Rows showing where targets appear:
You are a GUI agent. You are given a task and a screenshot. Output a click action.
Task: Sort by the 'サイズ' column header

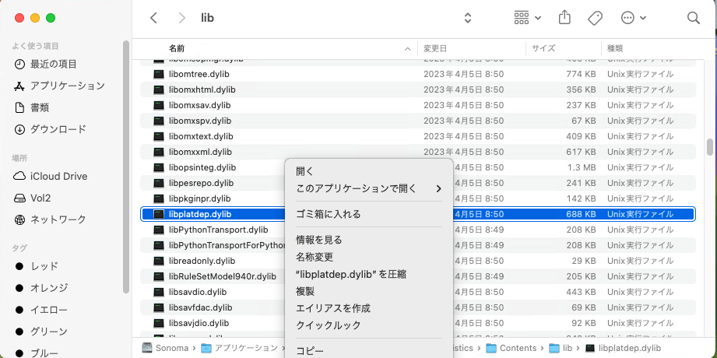click(543, 48)
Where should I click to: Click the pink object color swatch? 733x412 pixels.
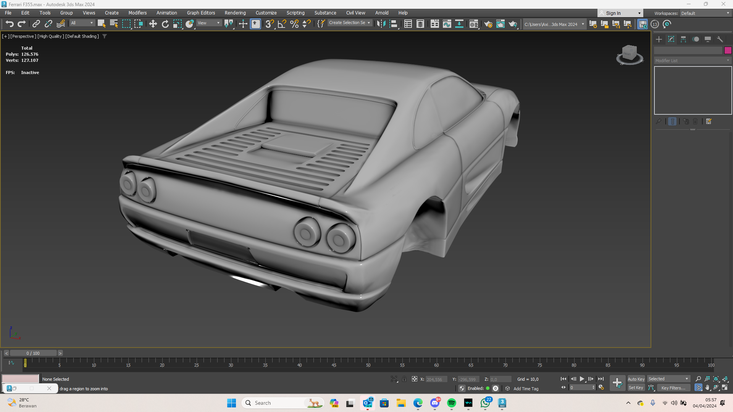pyautogui.click(x=728, y=50)
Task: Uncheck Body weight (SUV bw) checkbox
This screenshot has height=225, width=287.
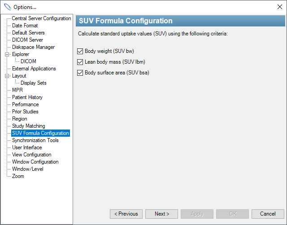Action: coord(80,51)
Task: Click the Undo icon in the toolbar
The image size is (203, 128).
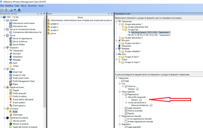Action: tap(6, 10)
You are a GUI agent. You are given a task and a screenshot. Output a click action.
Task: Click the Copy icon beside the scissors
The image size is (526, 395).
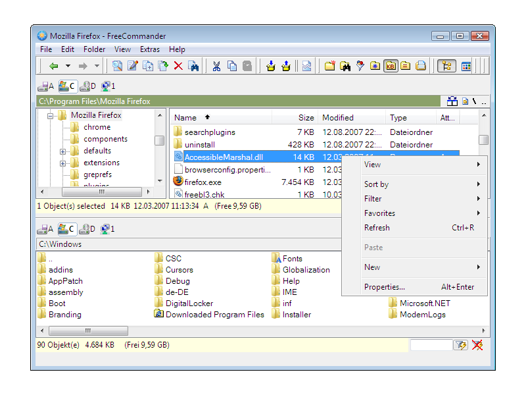(x=231, y=66)
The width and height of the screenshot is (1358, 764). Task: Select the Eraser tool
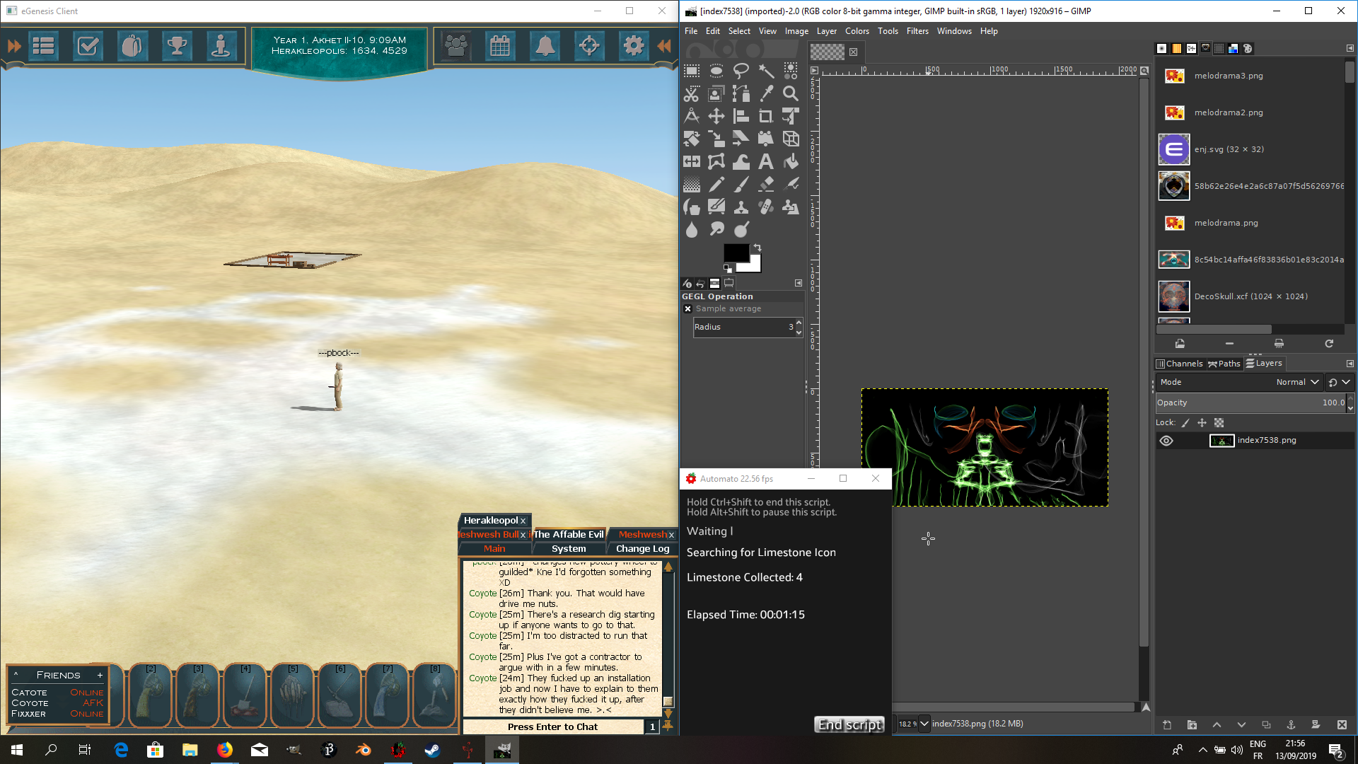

TASK OBJECTIVE:
Pull out every line of the items above that contains the string "image", treating uppercase and lowercase as different.

REPLY:
The image size is (203, 128).
The image size is (526, 395).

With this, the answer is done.